REQUIREMENT 1 ->
Return the passage on Python subclass initialization verbatim from "I have base" to "def __init__(self, contractid, sell_type)".
REQUIREMENT 2 ->
In the passage on Python subclass initialization, what argument is given as an example of something Price might also need?

PASSAGE ->
--------
I don't know how to explain my question, so I will do the best I can.

I have base class Price :

class Price:
    def __init__(self, contractid, *args, **kwargs):
        self.contractid = contractid

I have a bunch of classes that derive from Price . Each subclass requires the arguments Price does, plus some additional arguments. For example...

class BestAvailablePrice(Price):
    def __init__(self, contractid, sell_type)
        super().__init__(contractid)
        self.sell_type = sell_type

class MaxInvestedPrice(Price):
    def __init__(self, contractid, n_shares, cumulative=True)
        super().__init__(contractid)
        self.n_shares = n_shares
        self.cumulative = cumulative

....

The problem with using super().__init__(contractid) is that if Price.__init__() changes, I need to update all of my subclasses as well. For example, if I decide Price also needs a marketid argument:

class Price:

    # new __init__ method includes marketid argument
    def __init__(self, contractid, marketid, *args, **kwargs):  
        self.contractid = contractid
        self.marketid = marketid

Then I am stuck going back and updating all of the subclasses as well.

Something I've been doing has been to declare a setup_init_args(*args, **kwargs) method, and defining the additional parameters in there:

class Price:
    def __init__(self, contractid, *args, **kwargs):
        self.contractid = contractid
        self.setup_init_args(*args, **kwargs)

    def setup_init_args(*args, **kwargs)
        pass # overridden in subclasses

class BestAvailablePrice:
    def setup_init_args(sell_type)
--------
INFORMATION ->
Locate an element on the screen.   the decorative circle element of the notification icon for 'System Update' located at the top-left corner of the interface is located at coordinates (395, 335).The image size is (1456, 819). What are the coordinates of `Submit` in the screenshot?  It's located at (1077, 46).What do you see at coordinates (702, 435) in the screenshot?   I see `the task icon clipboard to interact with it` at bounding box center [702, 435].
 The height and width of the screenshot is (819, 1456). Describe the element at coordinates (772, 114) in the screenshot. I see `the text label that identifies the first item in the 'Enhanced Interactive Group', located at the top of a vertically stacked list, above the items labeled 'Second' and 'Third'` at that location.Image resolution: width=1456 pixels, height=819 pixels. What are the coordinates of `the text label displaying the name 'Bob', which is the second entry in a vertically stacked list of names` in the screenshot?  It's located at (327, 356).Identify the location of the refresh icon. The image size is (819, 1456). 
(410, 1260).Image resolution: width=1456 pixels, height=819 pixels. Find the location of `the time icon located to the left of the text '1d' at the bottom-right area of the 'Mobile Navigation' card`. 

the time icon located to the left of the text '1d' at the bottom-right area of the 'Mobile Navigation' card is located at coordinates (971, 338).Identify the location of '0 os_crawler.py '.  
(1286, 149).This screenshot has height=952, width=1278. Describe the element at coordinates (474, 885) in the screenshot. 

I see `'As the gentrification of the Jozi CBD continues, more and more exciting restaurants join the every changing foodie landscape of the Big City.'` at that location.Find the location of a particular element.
--------
EXERCISE OUTPUT 1 ->
I have base class Price :

class Price:
    def __init__(self, contractid, *args, **kwargs):
        self.contractid = contractid

I have a bunch of classes that derive from Price . Each subclass requires the arguments Price does, plus some additional arguments. For example...

class BestAvailablePrice(Price):
    def __init__(self, contractid, sell_type)

EXERCISE OUTPUT 2 ->
A marketid argument.